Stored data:
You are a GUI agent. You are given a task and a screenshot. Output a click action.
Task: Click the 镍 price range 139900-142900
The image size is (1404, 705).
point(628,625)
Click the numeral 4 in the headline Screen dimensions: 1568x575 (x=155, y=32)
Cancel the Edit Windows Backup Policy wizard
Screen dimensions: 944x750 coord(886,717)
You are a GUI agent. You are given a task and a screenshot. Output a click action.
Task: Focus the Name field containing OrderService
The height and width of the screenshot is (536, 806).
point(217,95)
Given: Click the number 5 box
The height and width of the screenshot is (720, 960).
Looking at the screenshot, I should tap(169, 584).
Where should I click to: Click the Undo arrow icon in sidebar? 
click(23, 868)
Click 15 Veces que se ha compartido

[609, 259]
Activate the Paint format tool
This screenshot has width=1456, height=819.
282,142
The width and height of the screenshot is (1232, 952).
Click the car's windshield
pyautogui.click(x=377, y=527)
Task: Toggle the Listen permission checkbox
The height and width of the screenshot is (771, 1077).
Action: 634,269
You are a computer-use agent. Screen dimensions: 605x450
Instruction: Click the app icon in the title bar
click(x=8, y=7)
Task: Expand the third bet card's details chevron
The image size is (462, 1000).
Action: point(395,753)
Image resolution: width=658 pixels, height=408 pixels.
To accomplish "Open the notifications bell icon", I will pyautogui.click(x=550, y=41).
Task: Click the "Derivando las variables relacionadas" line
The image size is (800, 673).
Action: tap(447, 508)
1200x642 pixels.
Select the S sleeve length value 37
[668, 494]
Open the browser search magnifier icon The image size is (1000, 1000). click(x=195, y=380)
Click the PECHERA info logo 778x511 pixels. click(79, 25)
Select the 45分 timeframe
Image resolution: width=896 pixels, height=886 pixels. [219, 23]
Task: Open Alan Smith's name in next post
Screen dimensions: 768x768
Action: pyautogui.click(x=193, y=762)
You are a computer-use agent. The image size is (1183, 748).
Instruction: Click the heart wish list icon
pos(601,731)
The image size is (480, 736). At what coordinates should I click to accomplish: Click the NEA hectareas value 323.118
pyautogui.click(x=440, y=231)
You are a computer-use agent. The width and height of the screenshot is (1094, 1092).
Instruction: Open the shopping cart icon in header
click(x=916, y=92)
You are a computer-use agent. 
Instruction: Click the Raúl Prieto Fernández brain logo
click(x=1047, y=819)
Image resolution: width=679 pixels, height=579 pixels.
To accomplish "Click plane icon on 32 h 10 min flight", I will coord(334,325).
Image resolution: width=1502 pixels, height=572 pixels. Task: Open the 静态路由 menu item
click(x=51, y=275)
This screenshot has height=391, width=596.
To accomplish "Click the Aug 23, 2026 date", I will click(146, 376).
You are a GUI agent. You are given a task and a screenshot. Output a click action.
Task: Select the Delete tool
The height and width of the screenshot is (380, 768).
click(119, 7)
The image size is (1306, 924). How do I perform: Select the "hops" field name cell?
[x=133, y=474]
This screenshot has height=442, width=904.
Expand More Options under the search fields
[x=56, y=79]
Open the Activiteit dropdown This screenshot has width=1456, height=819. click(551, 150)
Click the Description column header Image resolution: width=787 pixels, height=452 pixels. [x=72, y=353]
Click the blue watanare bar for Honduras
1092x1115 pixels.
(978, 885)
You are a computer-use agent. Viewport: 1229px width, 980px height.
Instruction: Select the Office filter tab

EXERCISE DESCRIPTION
Find every line in the records that uses the string "will", then copy it.

SOLVED EXERCISE
To accomplish "Open the notifications bell icon", I will pyautogui.click(x=550, y=41).
To accomplish "Click plane icon on 32 h 10 min flight", I will coord(334,325).
To accomplish "Click the Aug 23, 2026 date", I will click(146, 376).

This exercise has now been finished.